The new draft FAR reflects many of the demands of a handful of well-represented stakeholders, with incumbent emission-intensive industries already racking up several wins in their struggle to maintain a high level of free allocation for themselves. Regrettably, during the FAR revision process, the Commission not only failed to significantly reform several products’ benchmarks, but was also reluctant to fully implement the “one product =
one benchmark” principle. The claims of emission-intensive industrial sectors’ representatives were received and implemented throughout the proposal, allowing them to obtain less stringent definitions, to secure constant (or even higher) levels of free allocation and the exclusion of their carbon-free competitors from the scheme.
→ Cement benchmarks
- Cement benchmarks are still expressed in tonnes of (white and grey) clinker. However, the two benchmarks now also cover “alternative hydraulic binders”. This addition will allow some calcined clay to benefit from free allowances but only constitutes a very small improvement: most clinker alternatives and supplementary cementitious materials (SCMs) do not fall within the scope of the revision of the EU ETS (which, for instance, only covers cement production that involves rotary kilns) and will continue to be penalised by the free allowances distributed to clinker manufacturers. In other words, technological innovations that effectively lower the most polluting component of cement manufacturing will not be supported in this revision.
→ Steel benchmarks
- The steel sector is responsible for no less than a quarter of all the emissions covered by the EU ETS. Applying the “one product, one benchmark” principle to steelmaking could have dramatically helped to decarbonise the sector. However, here too, the Commission chose to continue allocating free allowances under different benchmarks.

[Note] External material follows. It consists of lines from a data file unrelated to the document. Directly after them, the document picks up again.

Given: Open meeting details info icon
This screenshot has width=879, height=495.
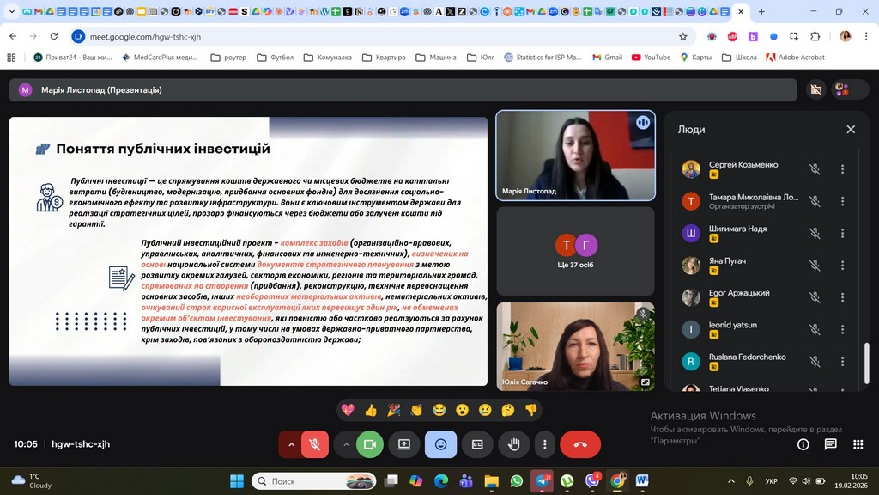Looking at the screenshot, I should [x=803, y=444].
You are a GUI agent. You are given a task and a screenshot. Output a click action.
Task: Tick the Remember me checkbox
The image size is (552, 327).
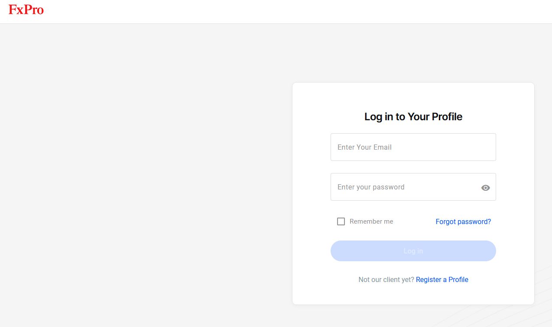[341, 221]
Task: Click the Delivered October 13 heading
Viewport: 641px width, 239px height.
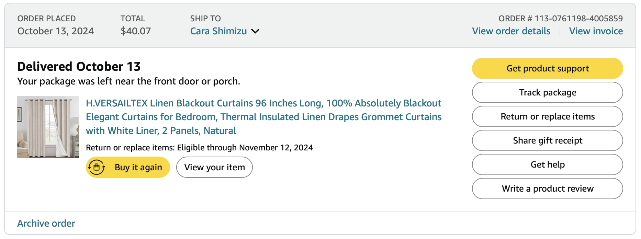Action: click(79, 67)
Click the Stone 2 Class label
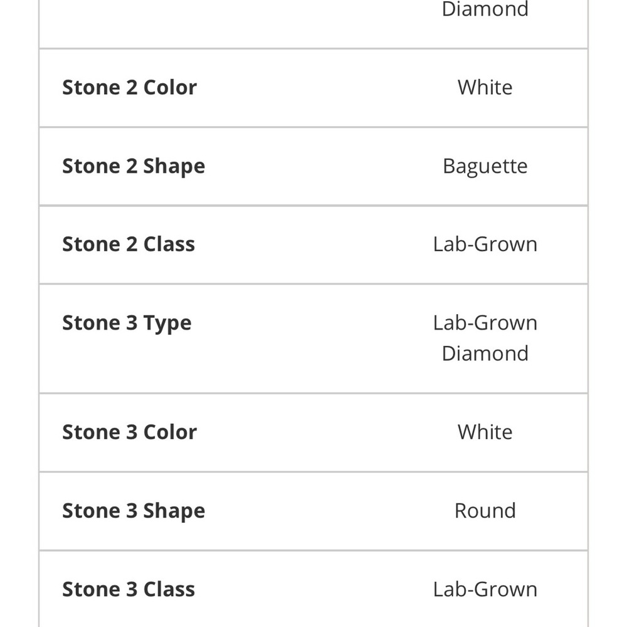 pos(128,244)
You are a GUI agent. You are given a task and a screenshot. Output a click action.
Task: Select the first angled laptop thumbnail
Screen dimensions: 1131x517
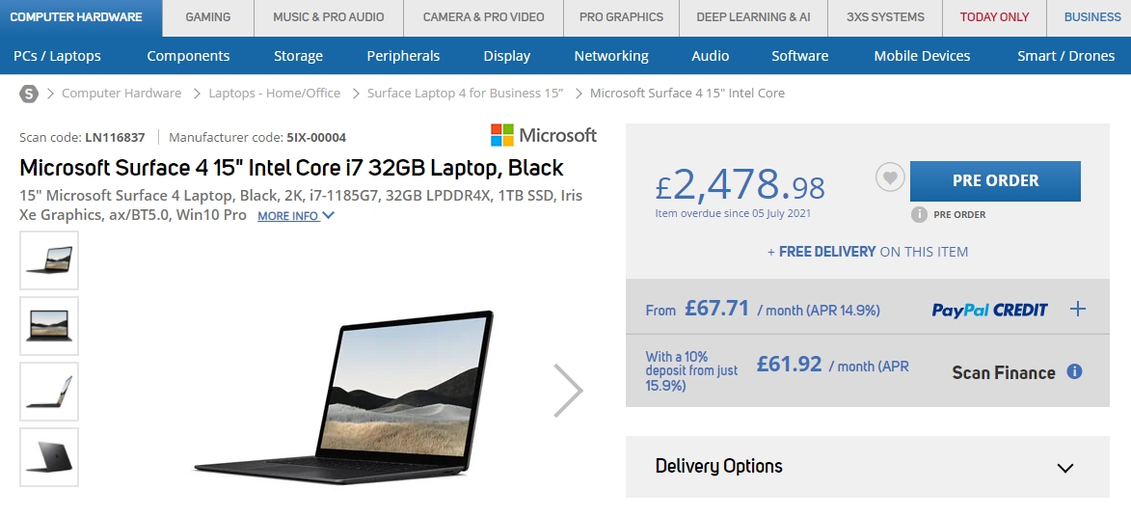point(49,259)
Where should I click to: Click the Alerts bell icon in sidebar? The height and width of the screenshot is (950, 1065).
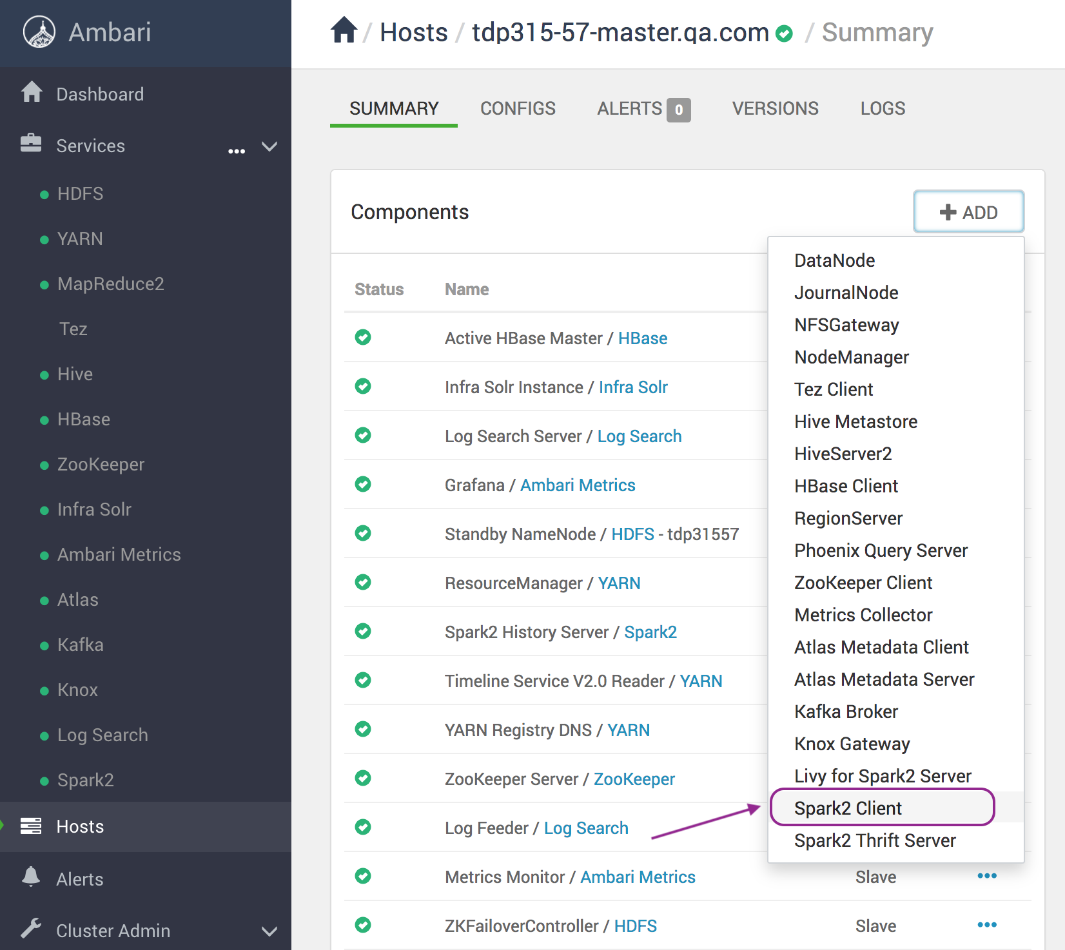31,877
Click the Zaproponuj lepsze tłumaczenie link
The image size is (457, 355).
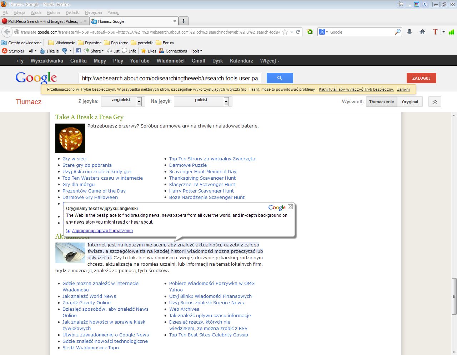pyautogui.click(x=102, y=231)
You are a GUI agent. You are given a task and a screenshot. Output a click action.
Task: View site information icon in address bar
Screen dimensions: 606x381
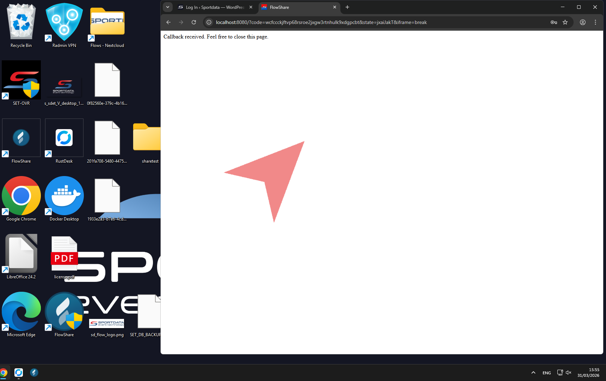[209, 22]
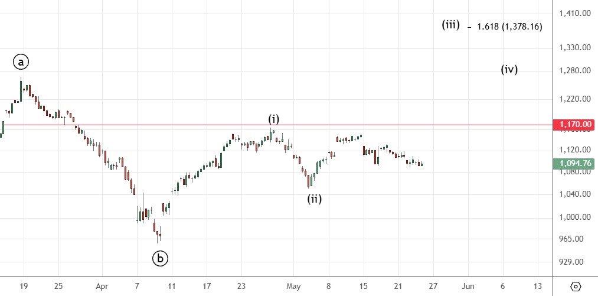
Task: Click the 1,410.00 price scale level
Action: click(575, 13)
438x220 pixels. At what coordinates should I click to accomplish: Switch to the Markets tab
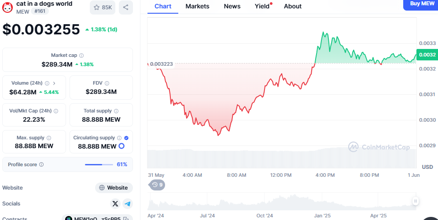tap(197, 6)
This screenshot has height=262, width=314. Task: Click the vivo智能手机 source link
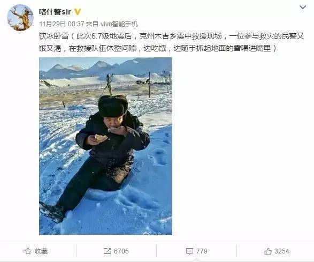[x=119, y=24]
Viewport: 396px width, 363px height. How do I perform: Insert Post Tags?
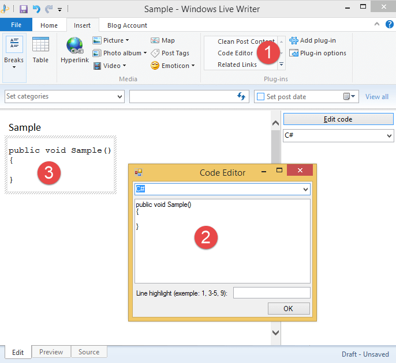coord(170,53)
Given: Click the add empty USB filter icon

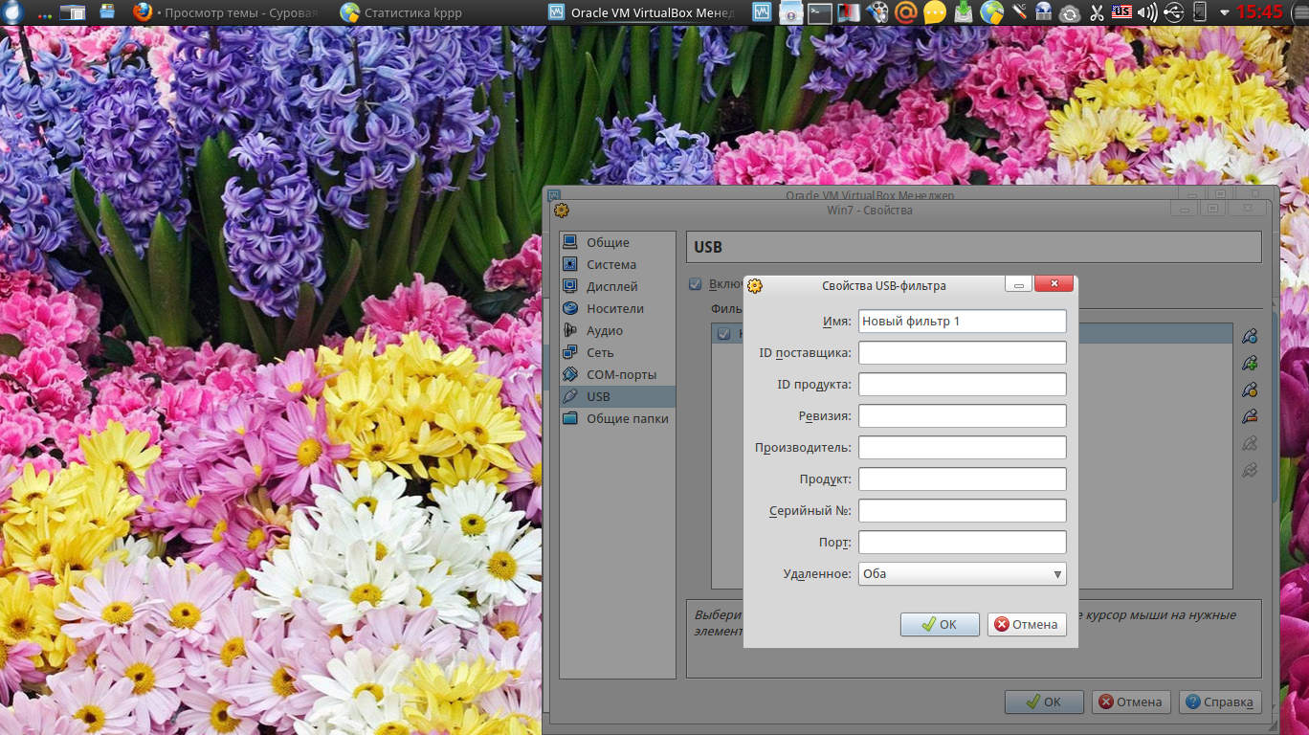Looking at the screenshot, I should point(1249,337).
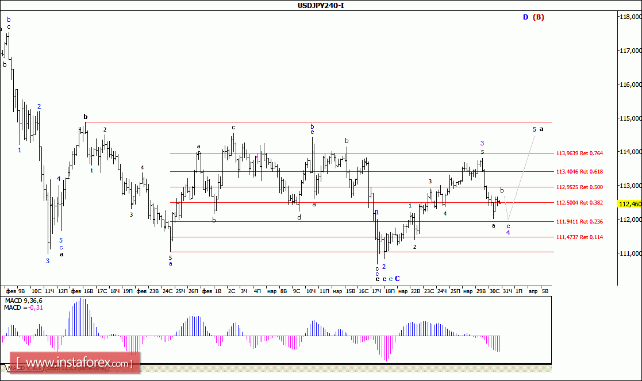The width and height of the screenshot is (642, 381).
Task: Click the 113,9639 Ret 0,764 level label
Action: 579,153
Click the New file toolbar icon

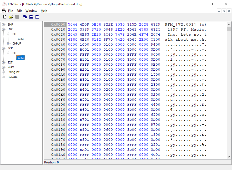(x=5, y=17)
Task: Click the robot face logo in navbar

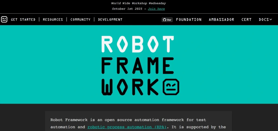Action: point(4,19)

- Most of the emissions associated with steelmaking result from the smelting process, which still benefits from its own dedicated benchmark despite being an intermediate manufacturing process. In the Commission’s draft, the “hot metal” benchmark now also covers direct-reduced iron (DRI) – which goes in the right direction. But crucially, by providing free allowances to specific intermediate manufacturing processes that all involve the transformation of virgin iron ore, the proposed revision of steel benchmarks will further penalise the circular reuse of scrap despite its huge potential to decarbonise the sector.